Other reasons why forex traders fail.
Forex trading involoves significant risk of loss and is not suitable for all investors. FDM Public Disclosures & Risk Warning. The National Futures Association (NFA) requires Futures Commission Merchants (FCMs) and Forex Dealer Members (FDMs) to disclose specific information on its website. our Active Trader program customers have. Why Most Forex Traders Fail: Do You Have What It Takes? Why Most Forex Traders Fail: Do You Have What It Takes? Why Most Forex Traders Fail: Do You Have What It Takes? In essence, any forex trader that wants to be in the business over the long term needs to think of their trading activities more as a business, than as a gambling game.
Does the trading software suit your expectations? How efficient is customer service? All these must be carefully scrutinised before even beginning to consider the intricacies of trading itself. In continuation of the above item, it is necessary that we choose the account package that is most suited to our expectations and knowledge level. The various types of accounts offered by brokers can be confusing at first, but the general rule is that lower leverage is better.

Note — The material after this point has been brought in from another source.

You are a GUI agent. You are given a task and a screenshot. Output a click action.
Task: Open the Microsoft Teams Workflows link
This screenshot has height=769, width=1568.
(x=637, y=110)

If you have a good understanding of leverage and trading in general, you can be satisfied with a standard account. In general, the lower your risk, the higher your chances, so make your choices in the most conservative way possible, especially at the beginning of your career. One of the best tips for trading forex is to begin with small sums, and low leverage, while adding up to your account as it generates profits. There is no justification to the idea that a larger account will allow greater profits.
If you can increase the size of your account through your trading choices, perfect. The world of currency trading is deep and complicated, due to the chaotic nature of the markets, and the diverse characters and purposes of market participants. It is hard to master all the different kinds of financial activity that goes on in this world, so it is a great idea to restrict our trading activity to a currency pair which we understand, and with which we are familiar.
Beginning with the trading of the currency of your nation can be a great idea. Simple as it is, failure to abide by this principle has been the doom of countless traders. Do not trade on the basis of hearsay or rumors. While this is just common sense, ignorance of the principle, or carelessness in its employment has caused disasters to many traders in the course of history.
Nobody knows where a currency pair will be heading during the next few hours, days, or even weeks. There are lots of educated guesses, but no knowledge of where the price will be a short while later. Thus, the only certain value about trading is now. Nothing much can be said about the future. Consequently, there can be no point in adding to a losing position, unless you love gambling.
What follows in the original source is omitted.